通常不能,这没关系。与大多数邮件设置不同,这一项不是在你自己域名的 DNS 里改——它由拥有你邮件服务器那个互联网地址(IP)的人来设,也就是你的邮件或主机服务商。你要做的只是把「如何修复」一节转给他们。这在他们那边是个快速的改动,而且免费。
如果我用 Google Workspace 或 Microsoft 365,是不是已经覆盖了?
几乎肯定是——两者都为各自的邮件服务器自动管理反向 DNS,所以一个只通过它们发信的域名无需你做任何事就能通过。

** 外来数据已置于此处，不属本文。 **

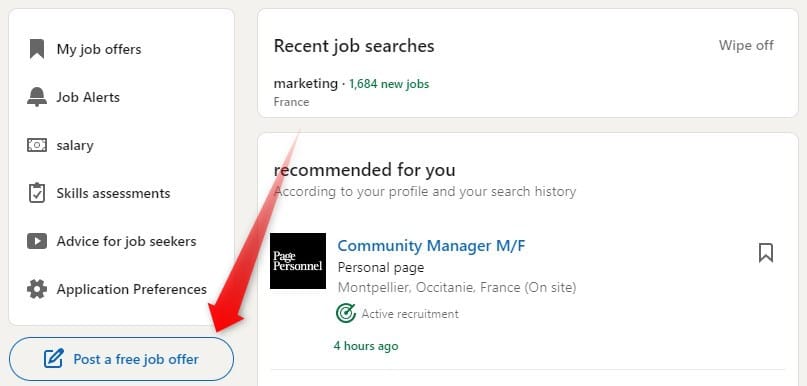Select the salary text entry in the sidebar

[x=75, y=146]
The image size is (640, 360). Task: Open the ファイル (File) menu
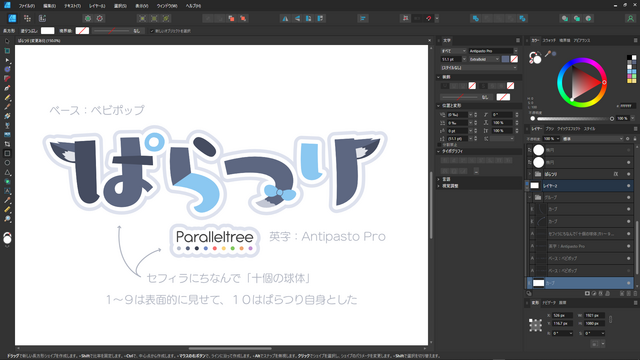[x=27, y=6]
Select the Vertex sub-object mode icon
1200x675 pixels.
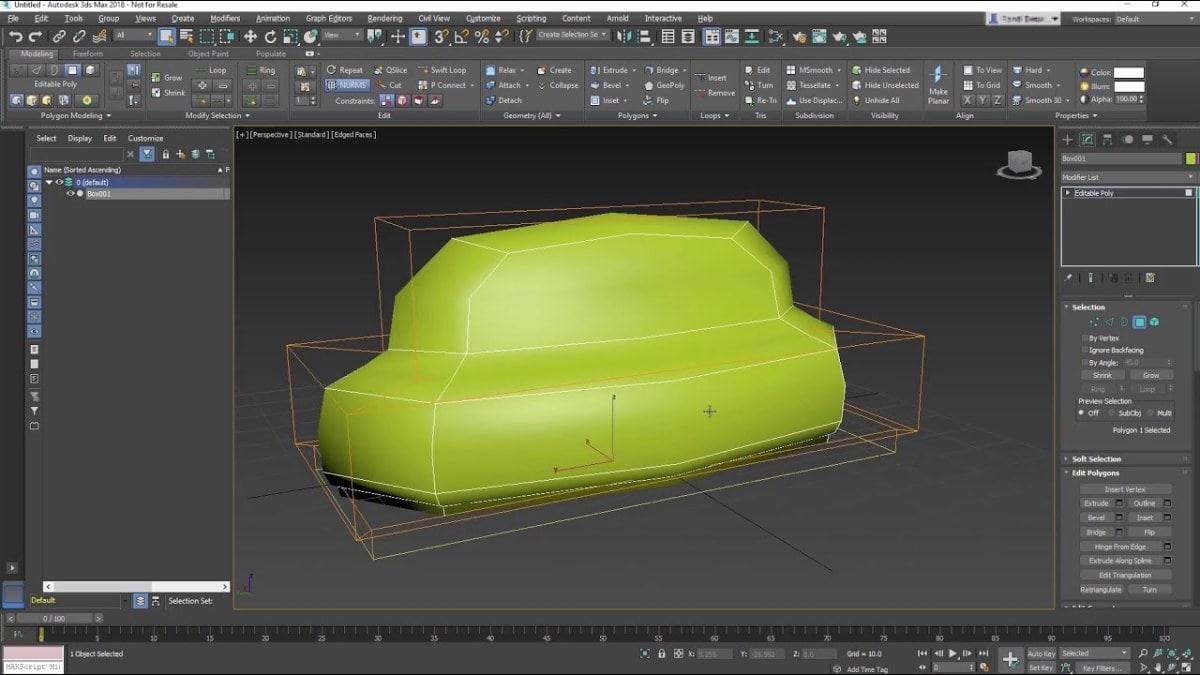tap(1095, 322)
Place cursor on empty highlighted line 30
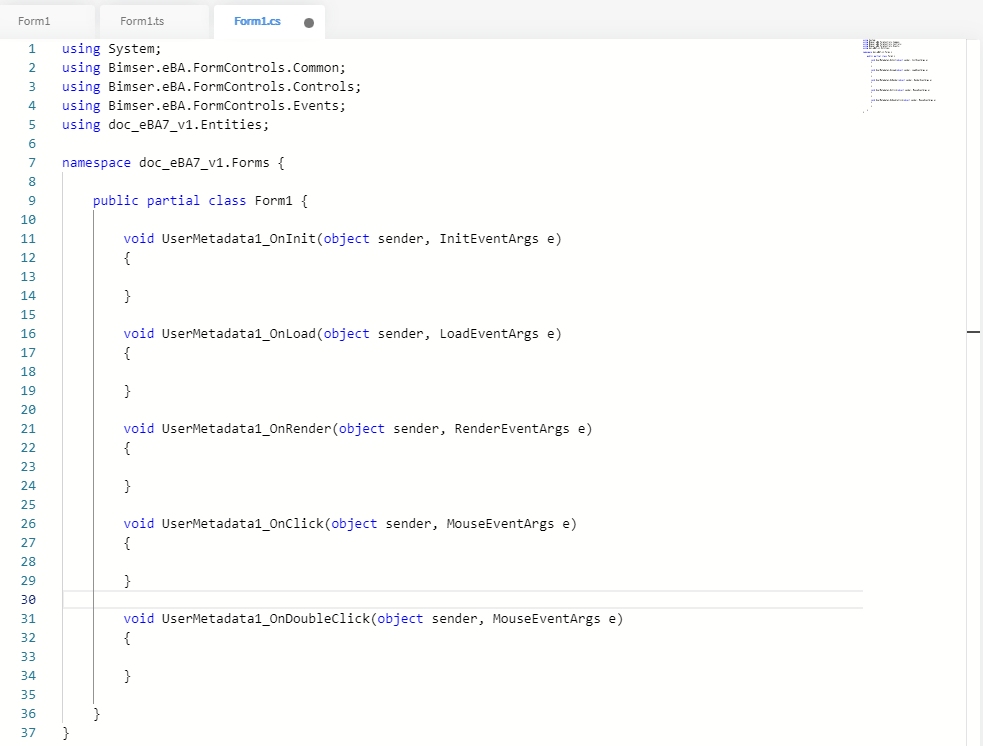This screenshot has width=983, height=746. click(x=400, y=599)
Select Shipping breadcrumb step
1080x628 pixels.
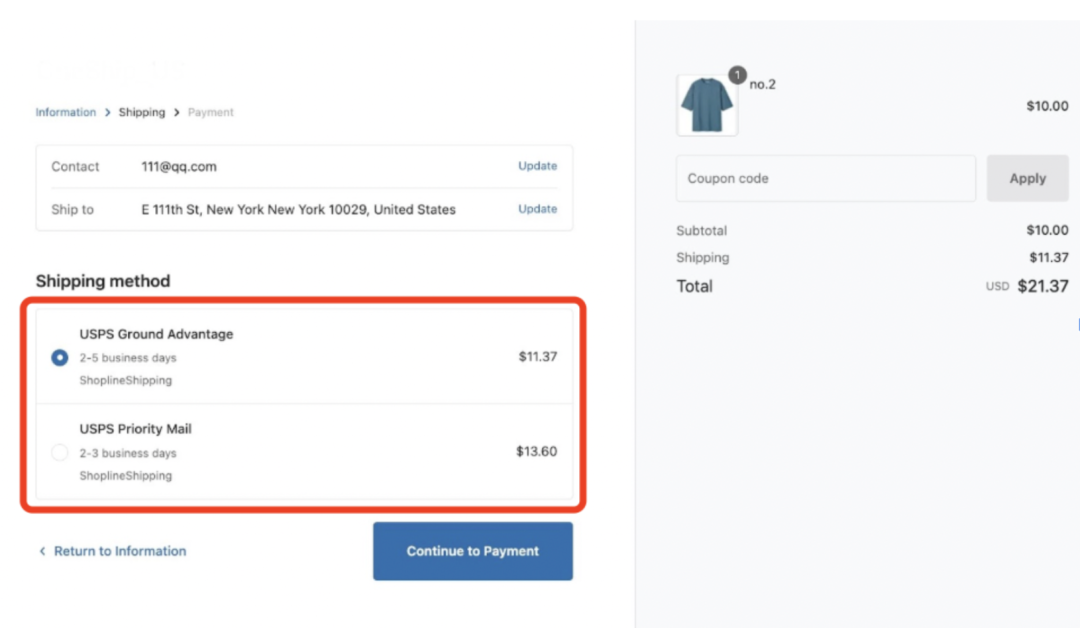click(x=142, y=112)
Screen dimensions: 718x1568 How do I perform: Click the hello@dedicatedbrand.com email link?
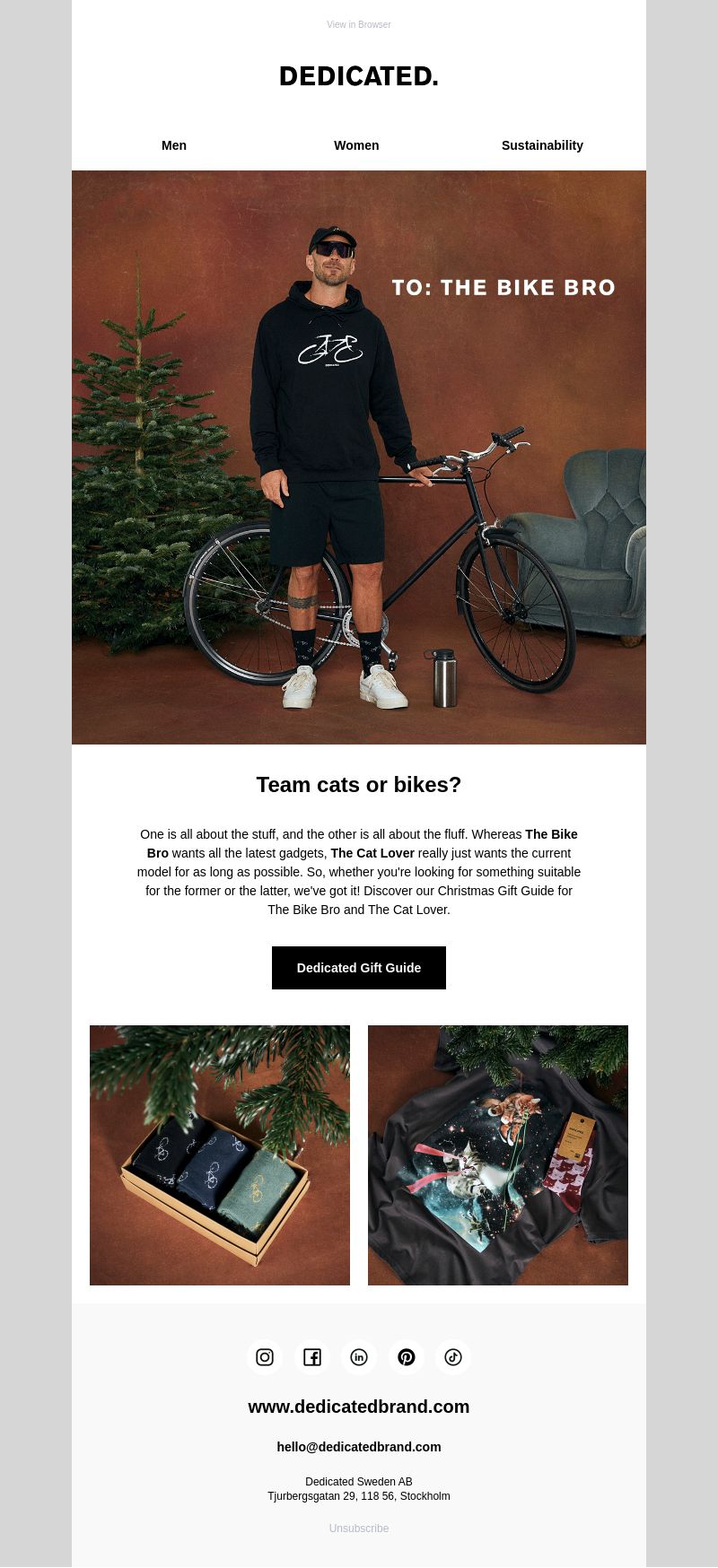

如果我们的检查仍标记它,那几乎总意味着你有一部分邮件是通过另一台服务器(你自己的机器、一台便宜 VPS,或某个第三方发件应用)发出的,缺身份牌的正是那台服务器。修复部分会说明该联系谁。
修这个会搞坏我的邮件吗?
不会。这只是添加或修正发件服务器的身份记录——它不改变你的邮件发往哪里、谁有权发它,或你的任何收件箱设置。它只是让你已经在发的邮件更可能被信任、被送达。
这个和 SPF、DKIM、DMARC 有什么区别?
那三个回答的是「这个域名获准发这封邮件吗?」反向 DNS 回答一个不同的、更靠前的问题:「正在发信的这台机器,是一台真实、可识别的邮件服务器,还是一台匿名机器?」大服务商两者都查。你希望它们全都对——但反向 DNS 是那个在 SPF 和 DKIM 还没登场前,就先抓出一台全新或自建发件服务器的检查。
我们有反向 DNS 记录,但检查仍不完全通过——为什么?
因为光有名字还不够;名字必须双向都经得起核对。身份牌说这台服务器叫做,比方说,mail.yourcompany.com——但 Gmail 接着会反查这个名字,期望它正好指回完全相同的那个 IP。如果指不回去(或指向别处),服务商就把它当作未确认,只半信半疑。这种双向匹配叫做正向确认反向 DNS,正是大多数配置漏掉的部分。
修复真的免费,还是付费推销?
修复永远免费——这是你服务商做的一个小配置改动,不是要你买的产品。任何告诉你配置反向 DNS 需要付费套餐的人,都说错了。我们只对长期监控它是否保持正确收费,从不对这次改动收费。